Car même dans les vieilles familles paysannes du Cantal (ou de l’Est de la France…), on trouve toujours une vieille fille ou un vieux garçon en avance sur son temps, avec une liberté troublante. La tante du bourreau est la seule à avoir pratiqué l’exode rural et offre des livres aux enfants. Elle sait, mais ne dit rien car elle aime son neveu « qu’elle appelle encore Pierrot » (p. 34). Le silence est encore d’or et malgré une certaine douceur par endroits – notamment celle de Félix, le jeune commis – on se tait. La soumission est généralisée et dans cette société aux valeurs traditionnelles, chacun a le sentiment d’être à sa place…même si elle est intenable. Alors on donne le change. Ce qui se passe entre les quatre murs d’une famille reste entre les quatre murs d’une famille ; même « chez ses parents, elle fera semblant » (p. 34).

Pourtant, la douceur de sa famille à elle la sauvera.

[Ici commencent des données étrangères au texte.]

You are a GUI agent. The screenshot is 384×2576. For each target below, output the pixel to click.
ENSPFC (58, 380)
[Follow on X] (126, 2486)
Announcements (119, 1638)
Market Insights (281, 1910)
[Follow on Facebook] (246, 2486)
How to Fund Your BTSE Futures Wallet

Comme quoi il n’y a pas de fatalité. Même dans une société exagérément ancrée,

« Ils sont nouveaux dans le pays, quatre ans, ça ne compte pas, on les appelle les Aurillacois » (p. 34)

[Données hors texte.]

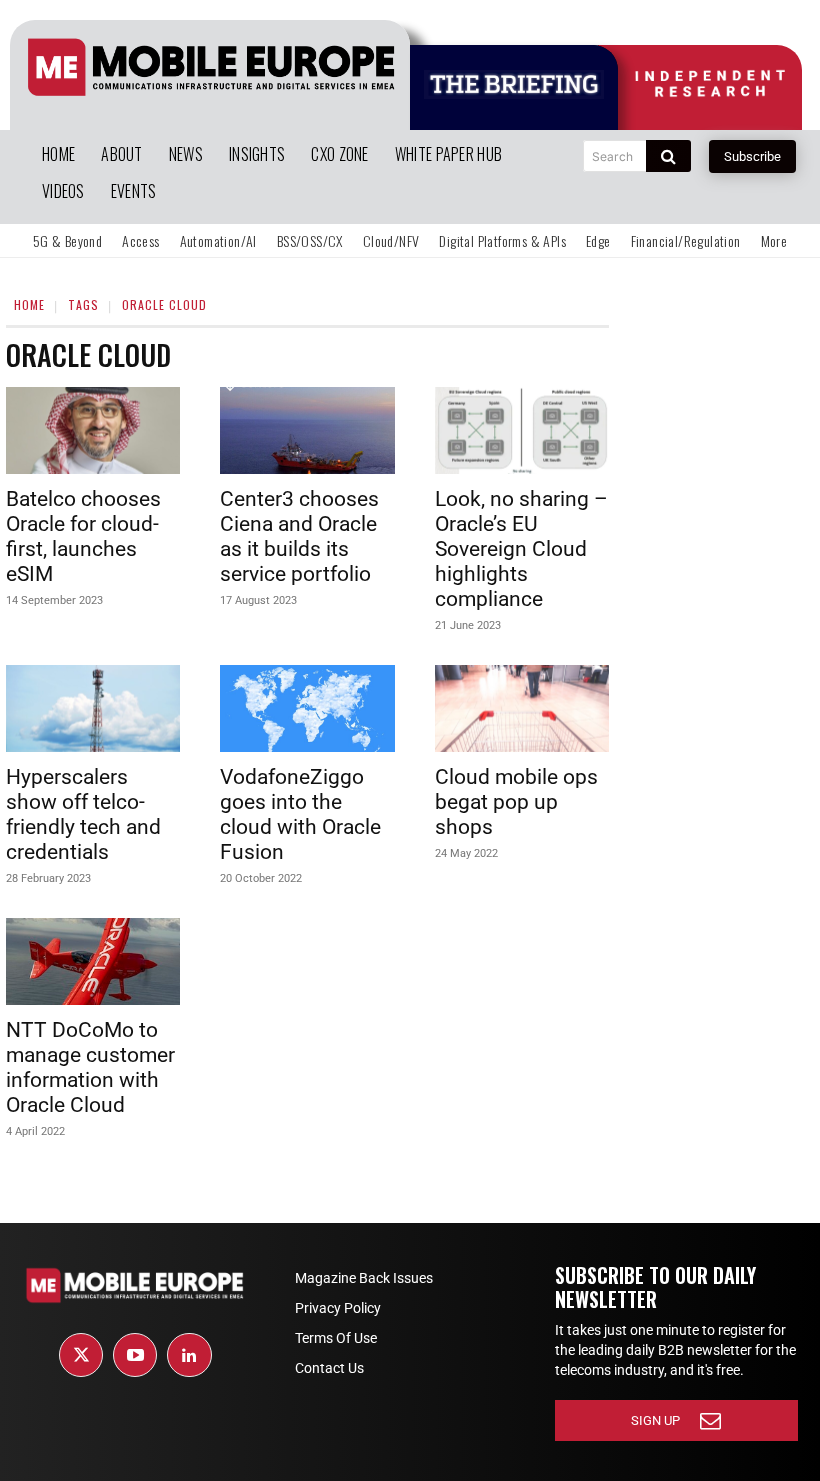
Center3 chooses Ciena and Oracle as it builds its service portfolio (299, 536)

des possibles font leur apparition dès la scène d’ouverture du roman. Car si tout semble figé sur le tableau d’un malheur paysan, les enfants en train de jouer incarnent une mutation plus heureuse à venir. Tante Jeanne était la précurseuse : ce monde paysan décrit dans la première partie est amené à disparaître et cette histoire particulière représente les changements sociaux profonds qui vont s’opérer vers l’élection de Valéry Giscard d’Estaing. Au-delà de l’émancipation des femmes évoquée plus haut, le Cantal – à l’instar de toutes les campagnes de France – n’aura de cesse de se vider. Comme beaucoup de filles de paysans, Isabelle et Claire travaillent bien à l’école : des études et une vie citadine les attendent. Quant au petit Gilles, le père le sait depuis le début, inutile de compter sur lui pour reprendre la ferme. Il est aussi sensible que son père est brutal. Dans un épilogue hautement symbolique d’une société paysanne disparue, la benjamine ne rentrera plus jamais dans la maison de son enfance.

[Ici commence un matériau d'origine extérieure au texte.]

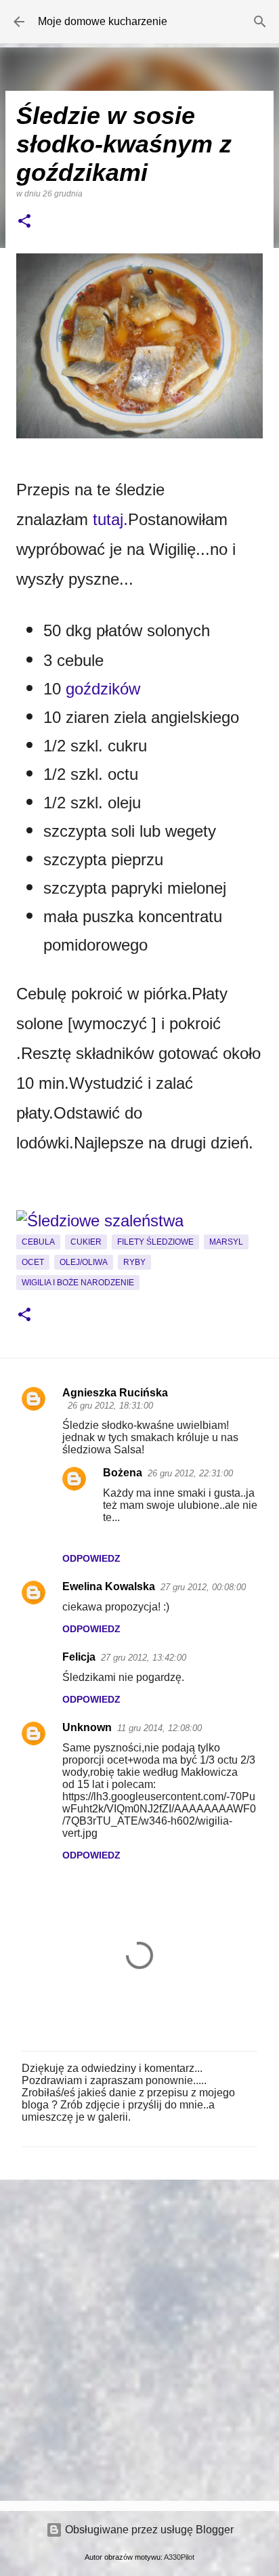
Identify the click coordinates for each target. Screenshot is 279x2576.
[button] (24, 222)
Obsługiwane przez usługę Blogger (148, 2529)
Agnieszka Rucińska (115, 1392)
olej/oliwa (84, 1262)
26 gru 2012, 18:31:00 (110, 1405)
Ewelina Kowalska (108, 1586)
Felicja (78, 1657)
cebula (38, 1242)
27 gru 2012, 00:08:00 (203, 1587)
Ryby (134, 1262)
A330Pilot (179, 2557)
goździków (103, 689)
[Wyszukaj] (260, 21)
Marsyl (226, 1242)
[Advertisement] (139, 2339)
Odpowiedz (91, 1558)
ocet (33, 1262)
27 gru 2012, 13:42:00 (143, 1658)
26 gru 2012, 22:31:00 (190, 1473)
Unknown (87, 1727)
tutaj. (110, 519)
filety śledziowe (155, 1242)
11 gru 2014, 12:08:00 (159, 1728)
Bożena (122, 1472)
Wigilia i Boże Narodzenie (78, 1282)
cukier (86, 1242)
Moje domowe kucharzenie (102, 21)
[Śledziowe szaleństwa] (100, 1220)
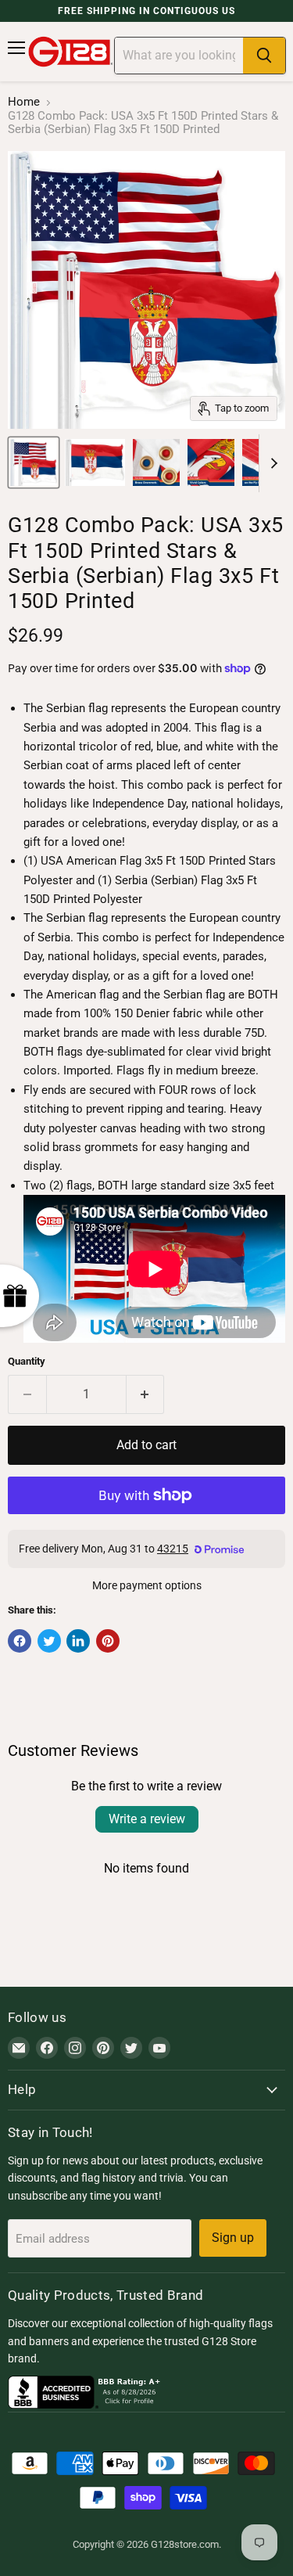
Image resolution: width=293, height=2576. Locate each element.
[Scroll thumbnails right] (271, 463)
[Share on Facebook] (19, 1641)
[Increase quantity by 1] (146, 1394)
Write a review (147, 1818)
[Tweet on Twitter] (49, 1641)
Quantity (26, 1361)
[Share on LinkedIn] (78, 1641)
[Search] (264, 56)
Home (24, 102)
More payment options (147, 1585)
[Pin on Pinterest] (108, 1641)
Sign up (233, 2237)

Pierre ou l’ancien monde désarmé

Si une transformation sociale permet d’émanciper certains membres, elle en laisse inévitablement d’autres sur le carreau : les dominants, ceux qui profitaient de cette forme d’assouvissement. Pierre, le mari, est de ceux-là. On dirait aujourd’hui que la deuxième partie du roman est un très bon exemple de discours masculiniste. En ce qui me concerne, j’ai dévoré ces quelques pages. Enfin le point de vue du bourreau est exprimé ! C’est une chose si rare…je n’ai en tête que l’exemple d’un personnage de Vernon Subutex. Et quel plaisir de lire son désarroi, lui qui a tout perdu et ne comprend rien à rien.

« On vit une drôle d’époque, depuis mai 1968 et leur révolution, les femmes veulent prendre la place des hommes, il voit les images de la télé, il écoute le poste, il lit le journal aussi, il s’intéresse ; le monde est chamboulé et ça le dérange. Même dans sa ferme, dans sa vallée, au bord de la Santoire, au milieu de rien, il est atteint, il est touché, on voudrait le commander et il est dérangé. » (p. 104-105)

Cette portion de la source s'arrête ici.